Background: Hypotension commonly occurs with spinal anesthesia during cesarean delivery. Norepinephrine is an alternative to phenylephrine which can be used to prevent or treat hypotension, with better maintained cardiac output and less bradycardia. However, an appropriate initial prophylactic infusion dose of norepinephrine remains unclear. The aim of this study was to describe the dose-response relationship of prophylactic norepinephrine infusion during cesarean delivery under combined spinal-epidural anesthesia.

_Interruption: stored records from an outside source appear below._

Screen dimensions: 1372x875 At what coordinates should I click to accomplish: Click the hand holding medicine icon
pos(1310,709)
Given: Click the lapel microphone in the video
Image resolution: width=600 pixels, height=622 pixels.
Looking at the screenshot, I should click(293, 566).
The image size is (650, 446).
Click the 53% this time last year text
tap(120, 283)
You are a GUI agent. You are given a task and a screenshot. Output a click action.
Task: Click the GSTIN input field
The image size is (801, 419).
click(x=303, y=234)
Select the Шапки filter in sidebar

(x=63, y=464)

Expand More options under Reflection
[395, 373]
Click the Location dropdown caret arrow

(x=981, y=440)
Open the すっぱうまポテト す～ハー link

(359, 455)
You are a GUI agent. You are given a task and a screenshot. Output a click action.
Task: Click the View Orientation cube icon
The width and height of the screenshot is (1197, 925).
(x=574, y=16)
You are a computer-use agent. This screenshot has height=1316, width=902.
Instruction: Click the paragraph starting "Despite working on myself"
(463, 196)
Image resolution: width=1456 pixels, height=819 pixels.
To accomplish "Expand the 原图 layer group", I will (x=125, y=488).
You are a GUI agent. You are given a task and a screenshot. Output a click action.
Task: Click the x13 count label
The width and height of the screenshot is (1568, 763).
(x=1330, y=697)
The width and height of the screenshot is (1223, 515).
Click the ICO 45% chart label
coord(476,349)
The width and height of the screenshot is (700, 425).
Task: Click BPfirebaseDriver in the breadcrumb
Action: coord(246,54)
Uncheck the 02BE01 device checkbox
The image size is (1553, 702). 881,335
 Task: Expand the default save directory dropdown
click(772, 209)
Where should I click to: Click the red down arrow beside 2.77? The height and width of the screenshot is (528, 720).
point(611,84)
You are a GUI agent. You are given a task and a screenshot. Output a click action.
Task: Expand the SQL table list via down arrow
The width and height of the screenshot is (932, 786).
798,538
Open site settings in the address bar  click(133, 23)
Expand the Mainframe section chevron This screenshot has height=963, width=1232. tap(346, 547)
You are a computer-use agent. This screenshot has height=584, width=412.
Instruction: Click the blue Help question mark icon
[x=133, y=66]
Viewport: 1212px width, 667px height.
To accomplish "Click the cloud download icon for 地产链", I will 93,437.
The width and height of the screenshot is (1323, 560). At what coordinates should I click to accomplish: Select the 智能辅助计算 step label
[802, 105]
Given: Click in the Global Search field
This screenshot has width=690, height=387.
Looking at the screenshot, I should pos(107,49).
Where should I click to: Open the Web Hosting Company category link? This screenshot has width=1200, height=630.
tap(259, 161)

Methods: We performed a prospective, randomized, double-blinded dose-finding study. One hundred patients undergoing elective cesarean delivery were randomly assigned to receive an infusion of norepinephrine at 0, 0.025, 0.05, 0.075 or 0.1 μg/kg/min initiated immediately after intrathecal injection of 10 mg bupivacaine combined with 5 µg sufentanil. An effective dose was considered when there was no hypotension (systolic blood pressure < 90 mm Hg or < 80% of baseline) during the time period from injection of intrathecal local anesthetic to delivery of the neonate. The primary aim was to determine the dose-response relationship of norepinephrine to prevent spinal anesthesia-induced hypotension. The median effective dose (ED50) and 95% effective dose (ED95) for norepinephrine were calculated utilizing probit analysis. Results: The proportion of patients with hypotension was 80, 70, 40, 15 and 5% at norepinephrine doses of 0, 0.025, 0.05, 0.075 and 0.1 μg/kg/min, respectively. The ED50 and ED95 were 0.042 (95% CI, 0.025–0.053) µg/kg/min and 0.097 (95% CI, 0.081–0.134) µg/kg/min, respectively. There were no differences in the Apgar scores (p = 0.685) or umbilical arterial pH (p = 0.485) measurements of the newborns among the treatment groups. Conclusion: A norepinephrine infusion of 0.1 μg/kg/min as an initial starting dose was effective for the prevention of spinal-induced hypotension.

Highlights

  • Hypotension frequently occurs during cesarean delivery (CD) after the initiation of spinal or combined spinal-epidural anesthesia (CSEA)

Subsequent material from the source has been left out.